Prendiamo un mucchio di sabbia: se aggiungiamo dei granelli, il mucchio diventa
più alto e più ripido finché, arrivato a un certo livello, la sua ripidezza non
aumenta più. Si creano delle frane che ripristinano l'equilibrio
spontaneamente. Ogni granello tende a rotolare giù, non rimane dove l'hai
messo, e segue una traiettoria caotica. Non puoi prevedere dove andrà a
posarsi.
L'apparente stabilità del sistema poggia su una microscopica instabilità.

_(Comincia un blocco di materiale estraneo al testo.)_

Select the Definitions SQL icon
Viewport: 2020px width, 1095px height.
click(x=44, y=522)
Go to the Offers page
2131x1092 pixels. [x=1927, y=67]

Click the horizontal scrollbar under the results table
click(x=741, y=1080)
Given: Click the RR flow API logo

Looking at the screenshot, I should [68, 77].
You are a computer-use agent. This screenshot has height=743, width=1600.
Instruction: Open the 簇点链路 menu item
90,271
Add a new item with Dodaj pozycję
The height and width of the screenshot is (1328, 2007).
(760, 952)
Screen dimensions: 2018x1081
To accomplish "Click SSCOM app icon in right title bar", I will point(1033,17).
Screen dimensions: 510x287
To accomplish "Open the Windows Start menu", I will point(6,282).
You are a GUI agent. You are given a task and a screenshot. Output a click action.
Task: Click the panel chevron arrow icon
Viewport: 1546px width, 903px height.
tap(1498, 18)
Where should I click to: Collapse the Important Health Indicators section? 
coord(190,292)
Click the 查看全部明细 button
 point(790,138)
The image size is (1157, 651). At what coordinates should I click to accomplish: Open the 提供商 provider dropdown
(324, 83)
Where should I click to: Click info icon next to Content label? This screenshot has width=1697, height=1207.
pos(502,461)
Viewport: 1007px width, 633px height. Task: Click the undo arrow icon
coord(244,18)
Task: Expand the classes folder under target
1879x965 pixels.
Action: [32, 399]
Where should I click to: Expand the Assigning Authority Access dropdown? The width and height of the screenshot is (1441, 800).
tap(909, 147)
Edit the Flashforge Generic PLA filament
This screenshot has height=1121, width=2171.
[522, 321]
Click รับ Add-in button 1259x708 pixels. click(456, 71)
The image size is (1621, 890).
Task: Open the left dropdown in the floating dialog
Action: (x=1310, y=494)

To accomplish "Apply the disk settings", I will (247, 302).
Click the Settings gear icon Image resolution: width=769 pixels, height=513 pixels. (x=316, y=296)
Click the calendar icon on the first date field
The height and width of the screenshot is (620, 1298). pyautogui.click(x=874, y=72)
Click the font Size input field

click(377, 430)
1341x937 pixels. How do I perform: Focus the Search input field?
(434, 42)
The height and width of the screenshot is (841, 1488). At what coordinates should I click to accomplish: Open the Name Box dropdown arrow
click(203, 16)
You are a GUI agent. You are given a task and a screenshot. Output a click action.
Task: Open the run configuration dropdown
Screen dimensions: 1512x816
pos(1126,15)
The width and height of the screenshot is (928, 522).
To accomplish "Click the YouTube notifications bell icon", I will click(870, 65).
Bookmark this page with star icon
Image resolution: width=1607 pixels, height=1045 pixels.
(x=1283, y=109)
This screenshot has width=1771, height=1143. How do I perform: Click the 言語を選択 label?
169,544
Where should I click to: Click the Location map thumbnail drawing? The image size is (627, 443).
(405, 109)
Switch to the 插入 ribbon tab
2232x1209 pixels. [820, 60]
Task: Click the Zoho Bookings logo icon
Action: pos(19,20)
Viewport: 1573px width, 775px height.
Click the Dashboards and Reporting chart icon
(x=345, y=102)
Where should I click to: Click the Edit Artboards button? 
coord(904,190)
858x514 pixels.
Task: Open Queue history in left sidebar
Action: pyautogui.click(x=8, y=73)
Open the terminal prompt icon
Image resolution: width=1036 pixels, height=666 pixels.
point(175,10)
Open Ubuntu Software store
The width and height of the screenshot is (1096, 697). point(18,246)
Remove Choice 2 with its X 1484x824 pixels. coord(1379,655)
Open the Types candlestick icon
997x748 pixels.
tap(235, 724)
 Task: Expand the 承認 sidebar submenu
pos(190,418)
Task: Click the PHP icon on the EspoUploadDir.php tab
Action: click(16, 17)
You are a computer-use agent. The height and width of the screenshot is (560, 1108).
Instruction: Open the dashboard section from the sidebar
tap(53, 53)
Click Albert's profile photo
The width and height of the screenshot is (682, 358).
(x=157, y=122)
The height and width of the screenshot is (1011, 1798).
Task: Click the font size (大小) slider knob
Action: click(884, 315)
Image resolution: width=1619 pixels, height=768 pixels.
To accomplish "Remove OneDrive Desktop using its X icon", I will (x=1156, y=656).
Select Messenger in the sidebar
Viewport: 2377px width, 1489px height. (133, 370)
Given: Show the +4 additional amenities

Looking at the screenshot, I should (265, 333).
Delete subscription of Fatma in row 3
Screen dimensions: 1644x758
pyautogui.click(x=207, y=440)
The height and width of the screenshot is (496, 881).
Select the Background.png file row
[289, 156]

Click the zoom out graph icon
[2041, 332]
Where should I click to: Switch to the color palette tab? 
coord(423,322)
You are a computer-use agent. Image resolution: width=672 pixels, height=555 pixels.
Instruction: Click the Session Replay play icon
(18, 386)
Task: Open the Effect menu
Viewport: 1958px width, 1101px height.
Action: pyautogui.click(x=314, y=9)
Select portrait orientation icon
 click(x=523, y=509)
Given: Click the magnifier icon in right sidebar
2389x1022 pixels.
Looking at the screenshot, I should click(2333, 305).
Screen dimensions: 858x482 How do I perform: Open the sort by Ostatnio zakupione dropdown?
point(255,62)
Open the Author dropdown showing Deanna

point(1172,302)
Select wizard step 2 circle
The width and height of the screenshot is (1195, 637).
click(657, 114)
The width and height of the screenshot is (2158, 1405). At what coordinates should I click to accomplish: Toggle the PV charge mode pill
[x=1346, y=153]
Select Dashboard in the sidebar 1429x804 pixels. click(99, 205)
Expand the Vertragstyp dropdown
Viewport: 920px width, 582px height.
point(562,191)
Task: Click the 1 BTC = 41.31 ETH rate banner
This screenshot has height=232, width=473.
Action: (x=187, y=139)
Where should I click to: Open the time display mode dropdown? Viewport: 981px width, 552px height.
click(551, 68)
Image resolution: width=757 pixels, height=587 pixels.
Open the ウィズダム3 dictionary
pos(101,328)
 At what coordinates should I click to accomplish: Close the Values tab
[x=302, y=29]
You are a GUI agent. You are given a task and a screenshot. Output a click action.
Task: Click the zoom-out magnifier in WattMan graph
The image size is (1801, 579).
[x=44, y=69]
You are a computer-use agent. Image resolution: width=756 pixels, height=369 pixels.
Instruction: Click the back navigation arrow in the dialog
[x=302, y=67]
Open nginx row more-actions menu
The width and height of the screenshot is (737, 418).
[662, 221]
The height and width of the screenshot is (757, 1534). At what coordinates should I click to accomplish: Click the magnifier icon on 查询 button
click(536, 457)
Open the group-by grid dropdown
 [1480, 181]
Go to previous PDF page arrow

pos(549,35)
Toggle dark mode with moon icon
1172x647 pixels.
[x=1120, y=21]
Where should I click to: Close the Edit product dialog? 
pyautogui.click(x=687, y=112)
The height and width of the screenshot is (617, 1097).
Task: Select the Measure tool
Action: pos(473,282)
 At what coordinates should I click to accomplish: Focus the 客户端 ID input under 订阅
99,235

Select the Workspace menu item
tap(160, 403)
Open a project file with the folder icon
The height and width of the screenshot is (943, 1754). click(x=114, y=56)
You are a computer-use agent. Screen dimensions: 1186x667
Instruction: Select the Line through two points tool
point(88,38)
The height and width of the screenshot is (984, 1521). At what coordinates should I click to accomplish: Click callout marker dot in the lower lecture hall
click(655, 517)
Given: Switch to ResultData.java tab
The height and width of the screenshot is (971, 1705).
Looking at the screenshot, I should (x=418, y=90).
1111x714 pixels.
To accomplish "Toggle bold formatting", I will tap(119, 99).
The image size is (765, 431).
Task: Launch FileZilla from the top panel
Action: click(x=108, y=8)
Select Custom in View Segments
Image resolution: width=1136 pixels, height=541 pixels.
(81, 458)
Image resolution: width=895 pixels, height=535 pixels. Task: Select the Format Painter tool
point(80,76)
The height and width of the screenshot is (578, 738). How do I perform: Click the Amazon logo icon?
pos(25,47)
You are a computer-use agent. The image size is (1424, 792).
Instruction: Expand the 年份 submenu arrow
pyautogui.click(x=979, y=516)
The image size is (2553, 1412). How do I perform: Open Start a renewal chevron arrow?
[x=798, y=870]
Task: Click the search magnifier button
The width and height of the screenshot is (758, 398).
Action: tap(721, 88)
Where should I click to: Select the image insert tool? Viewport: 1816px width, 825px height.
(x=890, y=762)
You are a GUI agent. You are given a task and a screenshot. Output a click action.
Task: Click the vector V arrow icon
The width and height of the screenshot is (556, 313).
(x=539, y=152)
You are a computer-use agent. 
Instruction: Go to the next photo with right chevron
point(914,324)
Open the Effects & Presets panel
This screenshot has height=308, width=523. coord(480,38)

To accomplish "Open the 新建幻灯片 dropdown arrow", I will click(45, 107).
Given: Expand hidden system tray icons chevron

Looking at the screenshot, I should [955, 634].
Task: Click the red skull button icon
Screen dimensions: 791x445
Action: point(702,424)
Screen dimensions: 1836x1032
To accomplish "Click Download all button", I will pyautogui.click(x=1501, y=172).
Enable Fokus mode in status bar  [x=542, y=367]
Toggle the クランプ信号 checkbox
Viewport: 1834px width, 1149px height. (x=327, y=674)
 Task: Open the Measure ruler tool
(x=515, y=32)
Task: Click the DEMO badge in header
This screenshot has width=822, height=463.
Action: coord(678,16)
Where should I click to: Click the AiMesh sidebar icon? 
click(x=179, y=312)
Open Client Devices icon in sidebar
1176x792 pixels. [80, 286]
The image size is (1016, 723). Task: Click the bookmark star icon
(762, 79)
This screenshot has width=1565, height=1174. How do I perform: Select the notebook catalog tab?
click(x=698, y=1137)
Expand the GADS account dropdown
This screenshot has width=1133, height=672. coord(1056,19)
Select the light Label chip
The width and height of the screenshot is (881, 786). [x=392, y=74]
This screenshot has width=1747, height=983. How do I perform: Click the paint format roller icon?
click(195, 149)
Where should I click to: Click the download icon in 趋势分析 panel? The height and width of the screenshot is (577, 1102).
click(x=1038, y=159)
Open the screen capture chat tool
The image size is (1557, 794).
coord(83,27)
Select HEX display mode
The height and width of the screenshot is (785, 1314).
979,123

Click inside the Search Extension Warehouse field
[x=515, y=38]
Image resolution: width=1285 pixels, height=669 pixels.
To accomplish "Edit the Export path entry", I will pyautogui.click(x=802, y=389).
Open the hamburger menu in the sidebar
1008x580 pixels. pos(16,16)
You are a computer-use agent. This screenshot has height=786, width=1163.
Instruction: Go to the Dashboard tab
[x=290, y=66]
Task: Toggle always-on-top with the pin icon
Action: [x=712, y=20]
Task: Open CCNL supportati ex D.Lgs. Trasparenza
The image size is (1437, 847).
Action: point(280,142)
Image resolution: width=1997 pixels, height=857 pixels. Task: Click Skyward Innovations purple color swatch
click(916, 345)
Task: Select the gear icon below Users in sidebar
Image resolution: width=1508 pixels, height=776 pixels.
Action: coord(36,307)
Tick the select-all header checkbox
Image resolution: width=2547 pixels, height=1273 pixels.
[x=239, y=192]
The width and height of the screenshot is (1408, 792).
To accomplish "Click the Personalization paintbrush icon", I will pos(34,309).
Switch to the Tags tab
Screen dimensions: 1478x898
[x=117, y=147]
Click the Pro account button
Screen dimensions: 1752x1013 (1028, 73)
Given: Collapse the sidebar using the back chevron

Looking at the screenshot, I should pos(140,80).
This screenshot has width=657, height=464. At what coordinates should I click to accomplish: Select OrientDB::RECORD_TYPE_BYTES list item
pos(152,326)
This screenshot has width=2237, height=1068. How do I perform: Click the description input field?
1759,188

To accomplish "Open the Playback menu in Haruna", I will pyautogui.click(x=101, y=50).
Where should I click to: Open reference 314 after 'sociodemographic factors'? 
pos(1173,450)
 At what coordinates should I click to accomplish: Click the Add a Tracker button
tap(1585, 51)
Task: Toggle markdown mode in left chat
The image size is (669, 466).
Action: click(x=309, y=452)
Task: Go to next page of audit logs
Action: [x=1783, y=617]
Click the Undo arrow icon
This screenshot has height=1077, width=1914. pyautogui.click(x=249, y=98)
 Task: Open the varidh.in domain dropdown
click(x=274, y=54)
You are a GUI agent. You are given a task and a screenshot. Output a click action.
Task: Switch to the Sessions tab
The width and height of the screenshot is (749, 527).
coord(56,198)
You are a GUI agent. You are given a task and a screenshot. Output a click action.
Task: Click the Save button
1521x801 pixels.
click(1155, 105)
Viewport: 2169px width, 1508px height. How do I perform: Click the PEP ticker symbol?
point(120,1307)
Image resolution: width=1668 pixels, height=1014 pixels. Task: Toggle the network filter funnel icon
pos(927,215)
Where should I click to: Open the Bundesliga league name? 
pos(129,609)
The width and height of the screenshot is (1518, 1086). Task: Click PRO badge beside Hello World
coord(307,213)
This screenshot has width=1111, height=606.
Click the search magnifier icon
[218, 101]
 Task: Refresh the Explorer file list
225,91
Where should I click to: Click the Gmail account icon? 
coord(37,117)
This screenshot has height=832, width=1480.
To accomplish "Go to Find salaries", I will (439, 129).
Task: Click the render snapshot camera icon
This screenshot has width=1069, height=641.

Questo è un modello che si applica anche ad altri fenomeni, dai terremoti alle
eruzioni vulcaniche, ai crack finanziari, agli ingorghi del traffico". Una
cosa comunque è certa, conclude Barrow. Mille anni dopo la svolta di Gerberto,
la matematica ha ancora un grande avvenire davanti a sé. Basta non averne paura
e imparare a goderne i lati divertenti. Il teorema di Fermat è stato
dimostrato, ma altri enigmi restano da risolvere. "Per esempio la
congettura di Goldberg.
Questo matematico tedesco, in una lettera a Hoyle nel 1742, ha
sostenuto che ogni numero pari è la somma di due numeri primi.